I shrugged, not answering him.
“All my phone calls got me some other information too.”
I waited.
“You got wrapped up in black marketeering right after the war, didn't you?”
“Asking or extrapolating again?”
“That was something you could handle. You still had all that war craziness inside you. You liked the action as long as it spiced up the day and Europe was just the place to find it. You were big and tough and could handle trouble with even bigger trouble and enjoy every minute of it. Killing was nothing new to you and by that time it was simply a natural function of things.”
“That's what you think?” I asked him.
“That's what I'm going to find out in a minute,” Al told me.
“I hope you enjoy the answers.”
His eyes had that quizzical expression in them again, deep and heavy, partially closed. “Were you in the black market?”
“Yes.”
“That whole operation was tied in with narcotic traffic, wasn't it?”
I nodded.
“You ever kill anybody since the war?
“Quite a few,” I said.
When he finished studying my face he said, “I'm sorry I asked.”
I got up and put on my coat and hat, picked the last butt out of the pack and lit it.
“What are you planning to do, Dog?”
“Take a little trip to my old hometown.
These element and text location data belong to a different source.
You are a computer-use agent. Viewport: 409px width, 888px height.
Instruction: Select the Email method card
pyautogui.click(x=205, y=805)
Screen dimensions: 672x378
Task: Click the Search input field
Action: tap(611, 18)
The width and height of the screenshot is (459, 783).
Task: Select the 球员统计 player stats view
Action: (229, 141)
Just simple business like the way I hoped everything would be.”
“Watch it. You're leaving pretty deep tracks.”
I walked to the door and opened it. Al was sitting there watching me and tossed me a sad salute. I said, “There's a question you didn't ask, buddy. You would have liked that answer.”
XV
I changed rental cars twice before I reached Linton, threading my way over a prearranged route I had picked out on the map, driving at night so it would be easier to spot a tail and easier to lose if I had one. Before the first switch I thought somebody had picked me up, but I got off the main road and the other car went by, its headlights out of focus and didn't show again.
Now the early glow of dawn was winking off the buildings up ahead and I pulled into a diner just outside of town, found a booth in the back and ordered breakfast. Traffic hadn't gotten started yet and outside of a lone trucker at the counter I had the place to myself.